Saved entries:
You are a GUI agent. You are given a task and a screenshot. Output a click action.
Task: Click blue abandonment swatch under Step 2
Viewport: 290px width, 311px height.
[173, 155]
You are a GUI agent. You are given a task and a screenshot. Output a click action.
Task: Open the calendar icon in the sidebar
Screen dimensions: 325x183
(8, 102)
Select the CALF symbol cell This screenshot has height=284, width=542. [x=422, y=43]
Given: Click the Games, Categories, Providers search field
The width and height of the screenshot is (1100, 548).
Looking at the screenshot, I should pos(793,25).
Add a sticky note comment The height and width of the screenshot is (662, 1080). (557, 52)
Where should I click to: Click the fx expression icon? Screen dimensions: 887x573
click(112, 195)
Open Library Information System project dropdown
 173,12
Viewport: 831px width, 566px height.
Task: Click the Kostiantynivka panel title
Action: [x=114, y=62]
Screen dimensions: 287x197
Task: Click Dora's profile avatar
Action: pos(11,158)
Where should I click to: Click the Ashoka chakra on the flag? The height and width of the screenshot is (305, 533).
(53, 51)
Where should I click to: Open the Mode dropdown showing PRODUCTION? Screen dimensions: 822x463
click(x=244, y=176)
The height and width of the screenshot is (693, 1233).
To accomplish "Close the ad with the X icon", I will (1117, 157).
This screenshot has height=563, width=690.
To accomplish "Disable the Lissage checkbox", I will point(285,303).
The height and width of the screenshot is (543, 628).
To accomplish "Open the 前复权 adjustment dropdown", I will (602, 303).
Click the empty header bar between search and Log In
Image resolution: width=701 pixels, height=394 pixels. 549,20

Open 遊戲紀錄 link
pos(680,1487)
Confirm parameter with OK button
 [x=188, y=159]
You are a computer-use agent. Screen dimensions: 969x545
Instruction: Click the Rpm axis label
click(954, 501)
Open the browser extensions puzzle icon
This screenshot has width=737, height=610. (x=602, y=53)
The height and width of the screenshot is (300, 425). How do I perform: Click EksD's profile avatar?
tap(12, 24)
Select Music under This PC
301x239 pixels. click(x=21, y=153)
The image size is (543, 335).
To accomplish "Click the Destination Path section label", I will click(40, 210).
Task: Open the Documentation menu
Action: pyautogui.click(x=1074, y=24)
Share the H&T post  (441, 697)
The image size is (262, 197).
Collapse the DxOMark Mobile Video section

--- Work required ---
For the lines above, output exactly those from the line containing "This screenshot has height=563, width=690." through the line containing "Share the H&T", and skip the others.

--- Completed exercise ---
This screenshot has height=563, width=690.
To accomplish "Disable the Lissage checkbox", I will point(285,303).
The height and width of the screenshot is (543, 628).
To accomplish "Open the 前复权 adjustment dropdown", I will (602, 303).
Click the empty header bar between search and Log In
Image resolution: width=701 pixels, height=394 pixels. 549,20

Open 遊戲紀錄 link
pos(680,1487)
Confirm parameter with OK button
 [x=188, y=159]
You are a computer-use agent. Screen dimensions: 969x545
Instruction: Click the Rpm axis label
click(954, 501)
Open the browser extensions puzzle icon
This screenshot has width=737, height=610. (x=602, y=53)
The height and width of the screenshot is (300, 425). How do I perform: Click EksD's profile avatar?
tap(12, 24)
Select Music under This PC
301x239 pixels. click(x=21, y=153)
The image size is (543, 335).
To accomplish "Click the Destination Path section label", I will click(40, 210).
Task: Open the Documentation menu
Action: pyautogui.click(x=1074, y=24)
Share the H&T post  (441, 697)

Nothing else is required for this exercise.